On January 17, 2017, Southwestern Railroad, Inc. (SWRR), filed with the Board a petition under 49 U.S.C. 10502 for exemption from the prior approval requirements of 49 U.S.C. 10903 to discontinue common carrier rail service over approximately 227.6 miles of rail lines consisting of the following segments (the Lines): (1) The Carlsbad Subdivision between milepost 0.5 at Clovis, N.M., and milepost 183.0 at Carlsbad, N.M.; (2) the Carlsbad Yard; 
(3) the Carlsbad Industrial Spur between milepost 0.0 at Carlsbad, N.M., and milepost 20.0 near Carlsbad, N.M.; and (4) the Loving Industrial Spur between milepost 0.0 at Carlsbad, N.M., and milepost 20.0 at Loving, N.M. The Lines are owned by BNSF Railway Company (BNSF).
SWRR states it acquired authority to lease and operate the BNSF-owned Lines in 2004.
According to SWRR, BNSF notified SWRR in 2016 that it wished to resume operations over the Carlsbad Division prior to the termination of the current lease. SWRR states that, after negotiations, SWRR and BNSF filed an amendment to the lease agreement that allowed BNSF to resume operations over the Lines on January 17, 2017.
SWRR explains that as of January 17, 2017, both SWRR and BNSF have a common carrier obligation to provide service over the Lines until such time that SWRR's discontinuance authority is granted. Additionally, SWRR states that, because shippers currently served by SWRR will also be served by BNSF during this discontinuance proceeding and will be served by BNSF after any SWRR discontinuance authority is granted, there will be no interruption of service and no shippers served by the Lines will be disadvantaged when and if SWRR ceases operations.
SWRR states that BNSF is the owner of the Lines, but based on information in SWRR's possession, the Lines do not contain federally granted rights-of-way. Start Printed Page 9480Any documentation in SWRR's possession will be made available promptly to those requesting it.
SWRR asserts that, because it is terminating operations over its entire system,
the employee protective conditions set forth in Oregon Short Line Railroad—Abandonment Portion Goshen Branch Between Firth & Ammon, in Bingham & Bonneville Counties, Idaho, 360 I.C.C. 91 (1979), should not be imposed.
Because this is a discontinuance proceeding and not an abandonment proceeding, trail use/rail banking and public use conditions are not appropriate. Because there will be environmental review during abandonment, this discontinuance does not require an environmental review.
By issuance of this notice, the Board is instituting an exemption proceeding pursuant to 49 U.S.C. 10502(b). A final decision will be issued by May 5, 2017.
Any offer of financial assistance (OFA) under 49 CFR 1152.27(b)(2) to subsidize continued rail service will be due no later than May 15, 2017, or 10 days after service of a decision granting the petition for exemption, whichever occurs first.
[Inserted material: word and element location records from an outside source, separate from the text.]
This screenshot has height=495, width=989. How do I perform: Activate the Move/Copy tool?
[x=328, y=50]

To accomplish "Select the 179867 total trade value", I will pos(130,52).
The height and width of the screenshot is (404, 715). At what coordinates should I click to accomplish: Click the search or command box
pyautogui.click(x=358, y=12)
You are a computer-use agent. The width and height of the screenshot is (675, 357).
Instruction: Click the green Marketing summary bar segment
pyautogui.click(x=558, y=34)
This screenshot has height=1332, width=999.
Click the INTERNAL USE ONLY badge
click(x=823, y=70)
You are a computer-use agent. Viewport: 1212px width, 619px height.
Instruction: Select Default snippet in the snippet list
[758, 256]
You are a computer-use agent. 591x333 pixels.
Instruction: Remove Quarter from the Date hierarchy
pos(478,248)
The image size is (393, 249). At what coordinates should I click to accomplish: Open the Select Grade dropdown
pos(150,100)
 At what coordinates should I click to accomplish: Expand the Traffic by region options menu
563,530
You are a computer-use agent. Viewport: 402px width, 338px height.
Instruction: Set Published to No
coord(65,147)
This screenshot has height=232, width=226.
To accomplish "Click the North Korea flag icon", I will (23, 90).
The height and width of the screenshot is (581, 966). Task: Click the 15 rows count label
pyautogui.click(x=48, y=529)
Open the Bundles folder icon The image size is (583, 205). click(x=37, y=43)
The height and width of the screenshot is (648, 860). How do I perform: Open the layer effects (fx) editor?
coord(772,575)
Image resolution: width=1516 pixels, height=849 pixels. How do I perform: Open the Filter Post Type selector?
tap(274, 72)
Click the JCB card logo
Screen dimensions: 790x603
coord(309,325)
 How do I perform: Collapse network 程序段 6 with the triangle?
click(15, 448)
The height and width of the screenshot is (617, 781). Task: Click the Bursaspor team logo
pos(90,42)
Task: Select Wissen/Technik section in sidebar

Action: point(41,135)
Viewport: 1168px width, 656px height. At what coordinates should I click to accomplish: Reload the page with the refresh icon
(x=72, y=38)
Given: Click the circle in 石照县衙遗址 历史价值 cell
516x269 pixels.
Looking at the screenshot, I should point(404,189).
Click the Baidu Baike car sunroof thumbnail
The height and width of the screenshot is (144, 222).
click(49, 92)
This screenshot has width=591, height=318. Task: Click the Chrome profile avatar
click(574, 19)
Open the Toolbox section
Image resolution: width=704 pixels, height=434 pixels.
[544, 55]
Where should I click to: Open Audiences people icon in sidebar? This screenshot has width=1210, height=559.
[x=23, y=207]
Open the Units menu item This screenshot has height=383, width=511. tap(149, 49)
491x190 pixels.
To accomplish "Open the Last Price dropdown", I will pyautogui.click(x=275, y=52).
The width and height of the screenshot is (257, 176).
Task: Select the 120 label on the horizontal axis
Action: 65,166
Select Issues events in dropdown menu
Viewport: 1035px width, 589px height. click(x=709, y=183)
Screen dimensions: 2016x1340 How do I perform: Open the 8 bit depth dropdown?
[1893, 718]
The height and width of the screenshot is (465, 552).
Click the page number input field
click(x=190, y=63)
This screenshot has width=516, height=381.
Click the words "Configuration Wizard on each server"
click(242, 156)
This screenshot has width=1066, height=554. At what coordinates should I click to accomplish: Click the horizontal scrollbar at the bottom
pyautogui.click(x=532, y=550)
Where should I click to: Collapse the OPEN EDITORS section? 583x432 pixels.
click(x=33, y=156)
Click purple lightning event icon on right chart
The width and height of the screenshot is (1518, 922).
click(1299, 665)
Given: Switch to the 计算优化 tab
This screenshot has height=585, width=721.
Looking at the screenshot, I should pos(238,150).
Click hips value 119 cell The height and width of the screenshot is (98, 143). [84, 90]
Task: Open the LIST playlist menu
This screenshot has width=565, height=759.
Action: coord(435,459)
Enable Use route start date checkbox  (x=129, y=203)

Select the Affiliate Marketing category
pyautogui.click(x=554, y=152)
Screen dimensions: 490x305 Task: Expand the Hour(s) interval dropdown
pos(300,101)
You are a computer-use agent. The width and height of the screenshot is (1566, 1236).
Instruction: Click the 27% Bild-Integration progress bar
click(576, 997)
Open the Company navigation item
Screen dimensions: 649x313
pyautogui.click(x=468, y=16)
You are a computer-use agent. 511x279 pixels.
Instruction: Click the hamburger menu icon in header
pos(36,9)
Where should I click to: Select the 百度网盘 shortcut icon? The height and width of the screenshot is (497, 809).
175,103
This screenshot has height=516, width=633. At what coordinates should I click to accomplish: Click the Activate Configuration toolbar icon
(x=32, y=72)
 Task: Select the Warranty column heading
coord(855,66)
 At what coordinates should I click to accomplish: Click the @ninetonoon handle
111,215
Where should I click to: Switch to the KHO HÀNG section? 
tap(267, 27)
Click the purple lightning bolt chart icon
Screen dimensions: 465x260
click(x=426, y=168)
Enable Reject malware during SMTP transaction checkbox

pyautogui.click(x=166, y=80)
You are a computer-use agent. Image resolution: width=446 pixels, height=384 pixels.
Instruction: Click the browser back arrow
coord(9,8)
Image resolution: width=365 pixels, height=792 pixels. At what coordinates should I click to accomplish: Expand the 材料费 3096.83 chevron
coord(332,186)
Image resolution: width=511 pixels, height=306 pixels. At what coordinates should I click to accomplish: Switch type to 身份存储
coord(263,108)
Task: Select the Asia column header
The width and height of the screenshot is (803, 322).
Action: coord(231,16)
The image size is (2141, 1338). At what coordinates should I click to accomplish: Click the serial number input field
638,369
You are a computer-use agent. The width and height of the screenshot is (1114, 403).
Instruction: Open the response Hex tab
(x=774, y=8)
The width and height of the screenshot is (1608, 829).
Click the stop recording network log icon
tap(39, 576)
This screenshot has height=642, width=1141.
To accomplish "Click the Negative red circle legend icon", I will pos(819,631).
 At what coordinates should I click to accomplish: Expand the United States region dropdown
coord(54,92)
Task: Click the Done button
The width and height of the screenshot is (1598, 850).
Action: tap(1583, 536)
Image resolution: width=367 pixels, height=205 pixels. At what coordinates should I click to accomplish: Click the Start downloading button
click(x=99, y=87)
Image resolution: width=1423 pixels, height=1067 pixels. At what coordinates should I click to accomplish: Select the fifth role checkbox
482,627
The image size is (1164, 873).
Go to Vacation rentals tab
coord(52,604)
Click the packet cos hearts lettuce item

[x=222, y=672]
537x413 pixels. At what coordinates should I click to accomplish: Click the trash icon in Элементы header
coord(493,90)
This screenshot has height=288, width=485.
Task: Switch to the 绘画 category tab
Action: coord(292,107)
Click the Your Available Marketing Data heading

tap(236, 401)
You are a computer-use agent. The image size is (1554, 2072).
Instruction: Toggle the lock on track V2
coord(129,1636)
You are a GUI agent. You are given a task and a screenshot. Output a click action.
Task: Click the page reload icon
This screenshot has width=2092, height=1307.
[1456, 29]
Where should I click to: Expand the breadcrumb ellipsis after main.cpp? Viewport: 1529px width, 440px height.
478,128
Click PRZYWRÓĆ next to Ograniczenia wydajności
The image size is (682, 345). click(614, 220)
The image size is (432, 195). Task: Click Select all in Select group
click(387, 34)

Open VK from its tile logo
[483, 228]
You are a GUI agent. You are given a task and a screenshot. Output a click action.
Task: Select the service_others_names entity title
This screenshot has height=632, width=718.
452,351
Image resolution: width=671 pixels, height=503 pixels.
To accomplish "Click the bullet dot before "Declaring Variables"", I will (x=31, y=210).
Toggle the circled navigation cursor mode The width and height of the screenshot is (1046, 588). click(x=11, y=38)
Each OFA must be accompanied by a $1,700 filing fee. See Regulations Governing Fees for Servs. Performed in Connection with Licensing & Related Servs.—2016 Update, EP 542 (Sub-No. 24) (STB served August 2, 2016).
All filings in response to this notice must refer to Docket No. AB 1251X and must be sent to: (1) Surface Transportation Board, 395 E Street SW., Washington, DC 20423-0001; and (2) William A. Mullins and Crystal M. Zorbaugh, Baker and Miller PLLC, 2401 Pennsylvania Ave. NW., Suite 300, Washington, DC 20037. Replies to the petition are due on or before February 6, 2017.
Persons seeking further information concerning discontinuance procedures may contact the Board's Office of Public Assistance, Governmental Affairs, and Compliance at (202) 245-0238 or refer to the full abandonment or discontinuance regulations at 49 CFR part 1152. Questions concerning environmental issues may be directed to the Board's Office of Environmental Analysis at (202) 245-0305. Assistance for the hearing impaired is available through the Federal Information Relay Service (FIRS) at 1-800-877-8339.
Board decisions and notices are available on our Web site at WWW.STB.GOV.
Decided: February 1, 2017.
By the Board, Rachel D. Campbell, Director, Office of Proceedings.